After Dr. Williams’s name reached the top of the agency’s waiting list, she was assigned baby Christine.  The girl is now four years old.  Despite their different coloring, the mother and daughter look strikingly alike.  Dr. Williams believes the match was made by God.

Still, the woman was puzzled for a while about the human element involved.  She wondered how the social workers had figured out that Christine was destined for her.  To find the answer, she contacted her Central American lawyer.

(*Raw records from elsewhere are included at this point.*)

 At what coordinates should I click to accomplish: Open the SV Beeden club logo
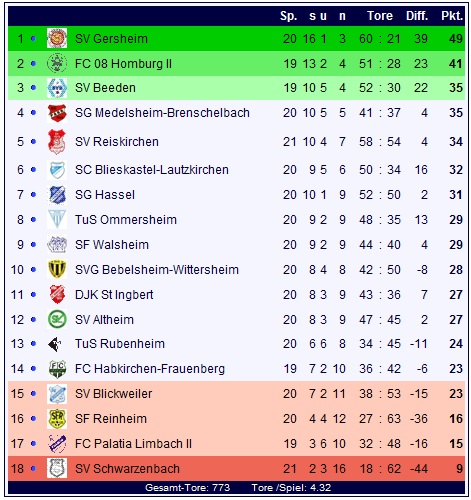click(x=57, y=88)
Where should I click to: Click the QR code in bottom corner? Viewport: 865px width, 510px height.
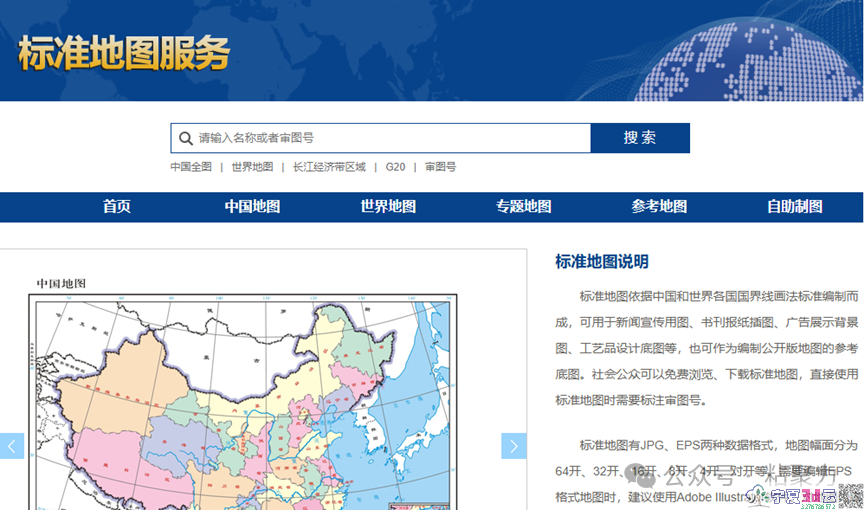pyautogui.click(x=851, y=497)
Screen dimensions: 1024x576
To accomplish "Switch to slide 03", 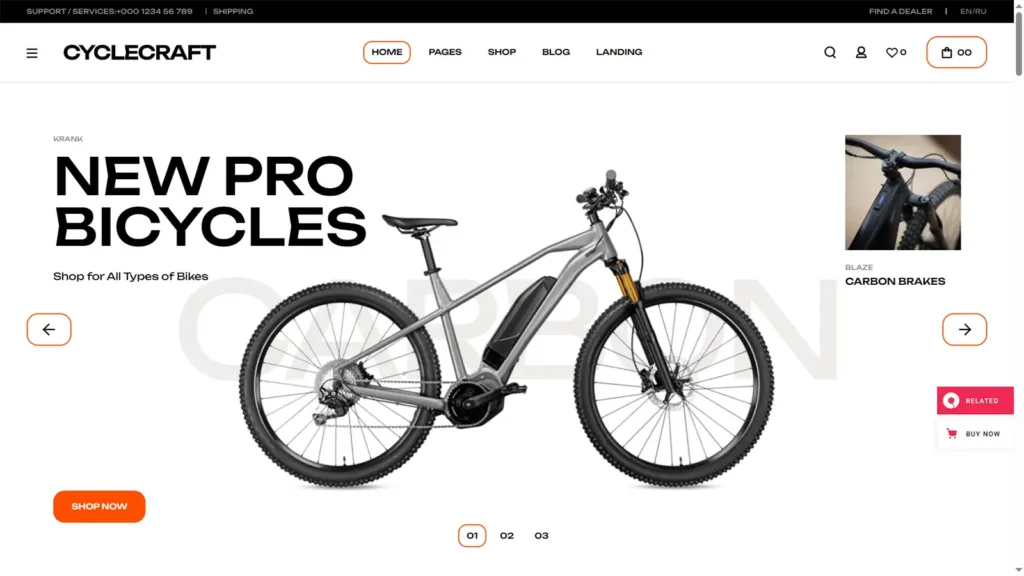I will pos(541,536).
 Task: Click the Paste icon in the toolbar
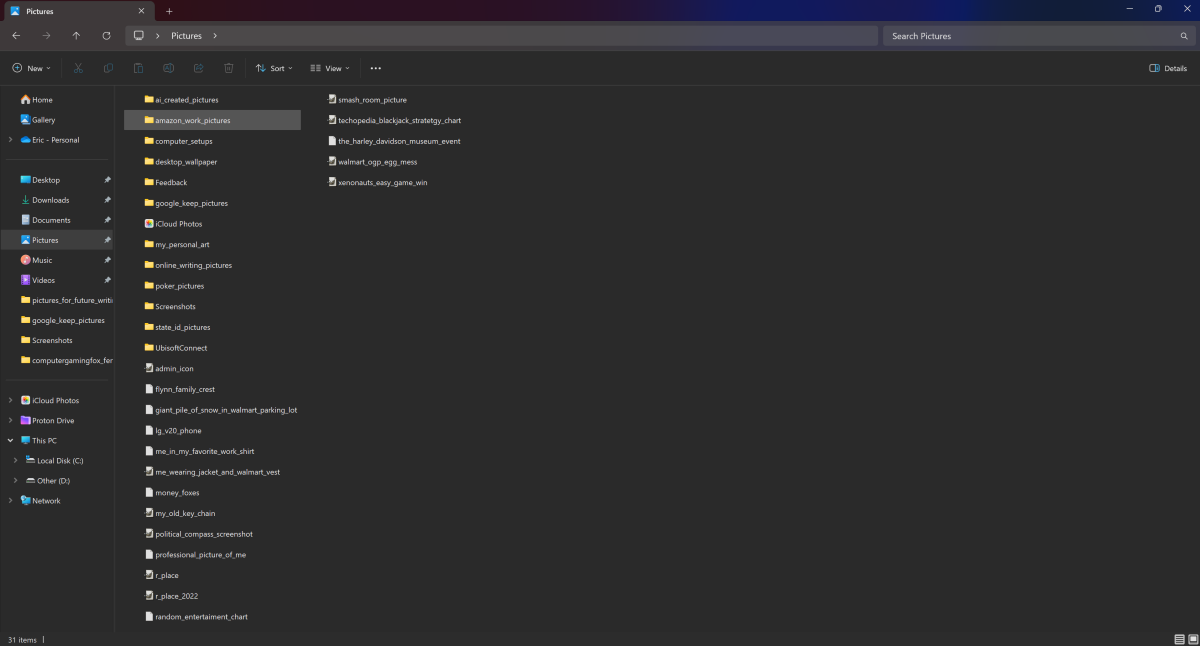pos(138,68)
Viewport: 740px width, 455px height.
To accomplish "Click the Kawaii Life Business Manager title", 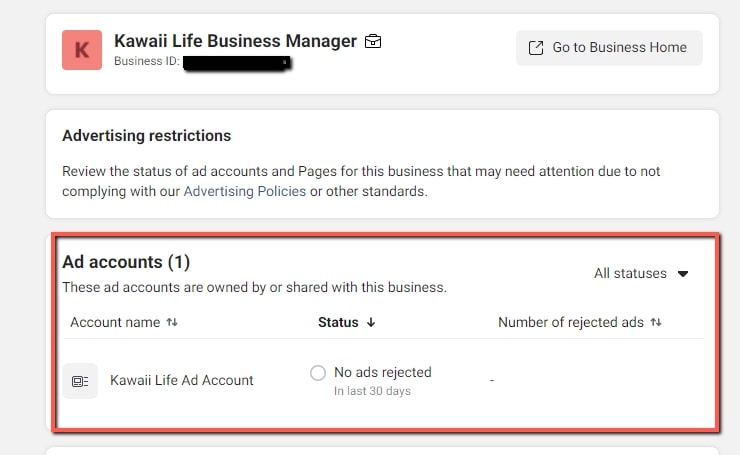I will pyautogui.click(x=235, y=41).
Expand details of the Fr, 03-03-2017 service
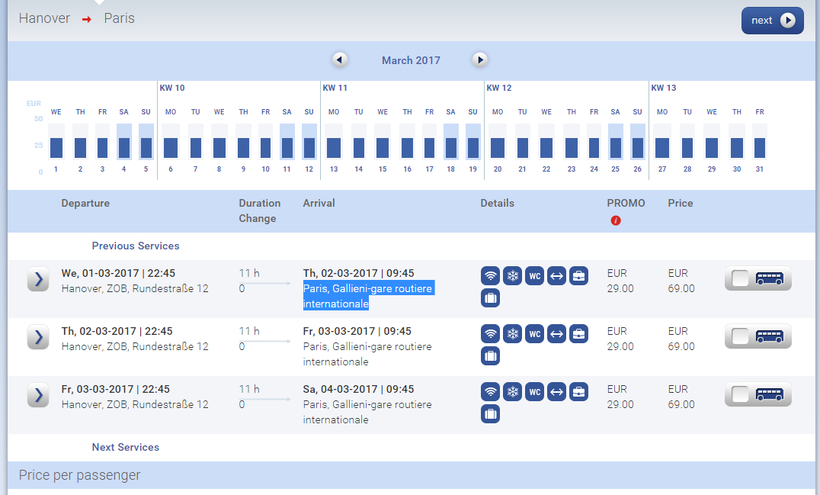This screenshot has height=495, width=820. pos(38,395)
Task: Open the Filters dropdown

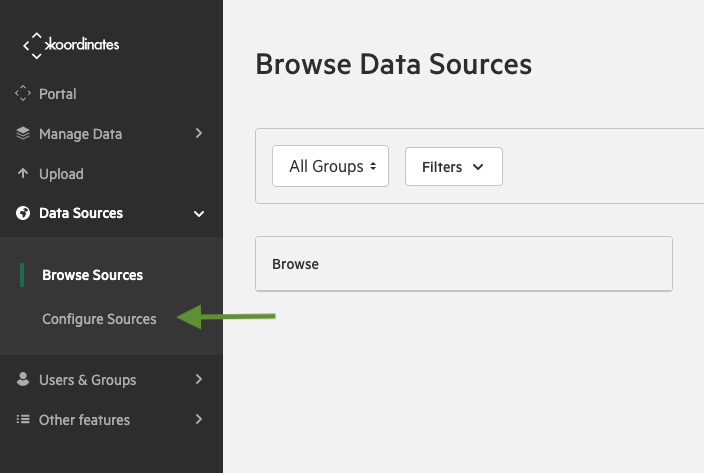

It turns out that, despite two home studies, no social worker or social scientist matched Dr. Williams with her daughter.  It was the lawyer (who likes boys to go to couples) who decided to assign the woman an infant girl.  However, he was too busy to make the selection personally.  Instead, he sent the youngest, lowest-ranking employee in his office off to the orphanage, with instructions to pick out a baby girl for Dr. Williams.  In short, this match made in heaven was accomplished through the whim of a teenage girl!

The Mother of Jack

Sometimes would-be parents rule out a physical, mental, or emotional problem in a child and receive a child with that problem anyway.  It happened to Jack’s mother.  This educated, intellectual woman and her husband had to fill out an adoption form listing dozens of physical, mental, and emotional disabilities found in children.  They made clear on the form that they would not accept a hyperactive child.

The couple rejected a number of referrals, including an American newborn boy, before learning of Jack.  At the time of the referral, he was eleven months old and living in a country to which the would-be parents had not applied.  They were able to adopt Jack because the person who would have adopted him had just accepted the newborn boy.  In other words, through the adoption agency’s intervention, the couple got him by taking somebody else’s place on a slow-moving waiting list on which they had never waited.

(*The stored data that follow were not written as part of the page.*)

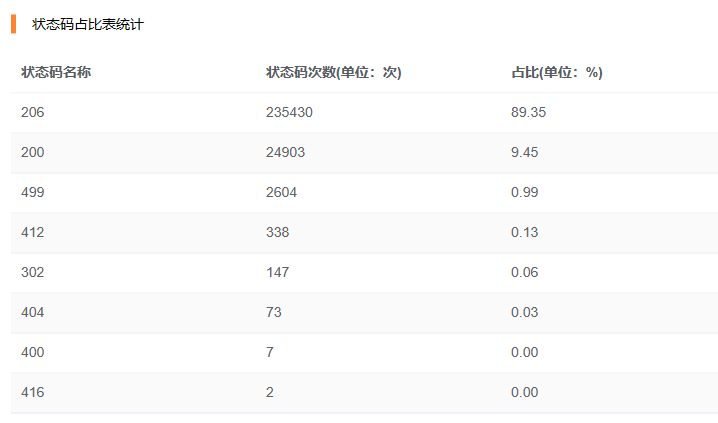Click the 占比(单位：%) column header
The width and height of the screenshot is (718, 423).
point(556,73)
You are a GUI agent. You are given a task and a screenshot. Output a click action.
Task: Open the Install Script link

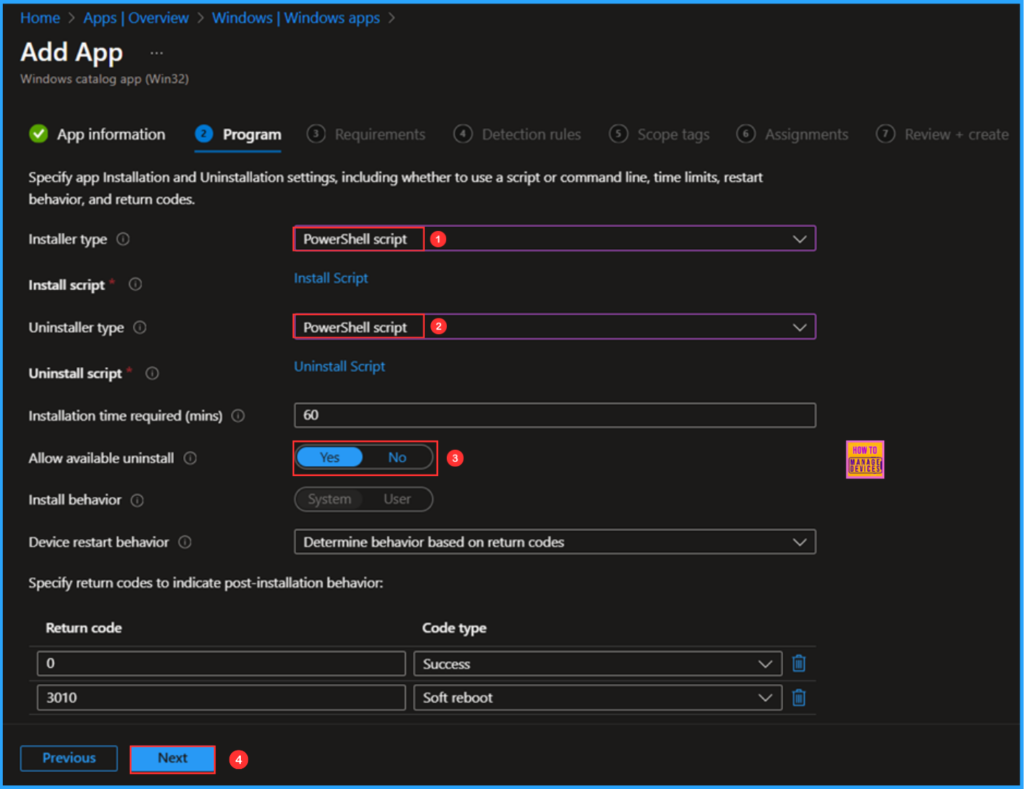(x=331, y=278)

Jack entered his mother’s civilized life like a toddler tornado.  For four years he was the most active child wherever he went, and three separate doctors ultimately declared him hyperactive.  His play school had more than 100 pupils.  According to the staff, Jack was the most all-boy boy in the school, a child with no fear, and the liveliest child in the school.

In adoption, some matches are not made in heaven.  However, this match was heaven-sent, as may become clear from seeing Jack’s proud and smiling–though occasionally shell-shocked–mother with merry, thriving Jack.

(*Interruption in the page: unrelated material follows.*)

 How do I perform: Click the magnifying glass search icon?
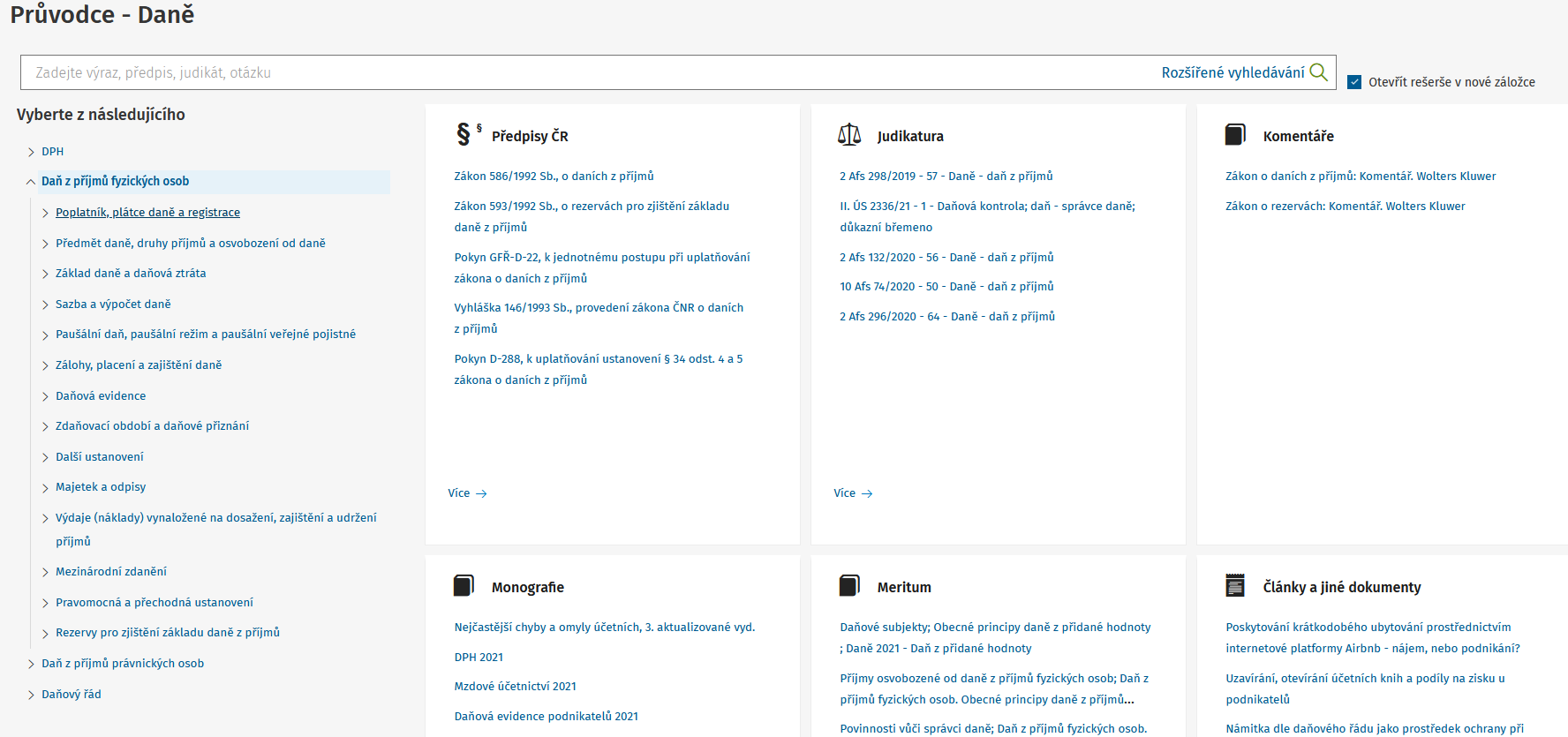coord(1318,72)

The Mother of Julie and Matt

Some would-be parents specify the sex of the child, the age of the child, or the number of children and get a child of the opposite sex, a child of another age, or a different number of children.  All three things happened to Cara.

The woman was sure she knew what she wanted in an adopted child.  In fact, she was adamant.  According to her, she would adopt only one child, who had to be a baby, a girl, and Korean.  Thus, when blond, Caucasian Cara was offered the chance to adopt two blond, Caucasian sisters, she declined.

With pluck and determination, Cara set out to find her child herself.  After her husband was transferred by his company to Korea, she went to various Korean agencies and orphanages and met with rejection.  She also began talking directly with Koreans considering placing a child for adoption.

Suddenly, after two heartbreaking years of dealing with Korean institutions and birth families, Cara had to prepare for the arrival of “twins.”  In a three-day period, an adoption agency offered her a two-day-old boy, a birth mother offered her a four-year-old girl, and she accepted both children.

Later she learned why she had been assigned a boy.  The match of Cara and her beloved son was accomplished through the prejudice of the Korean social worker.  At the time of the assignment, there was a newborn girl available for adoption, and Cara’s application had specified a girl.  However, the social worker, like many Asians, was prejudiced against girls.  The woman simply assumed Cara had made a mistake in filling out the application.

In contrast, the match of Cara and her daughter Julie was, on Cara’s side, due to love basically at first sight.  The thunderclap sounded during their very first meeting.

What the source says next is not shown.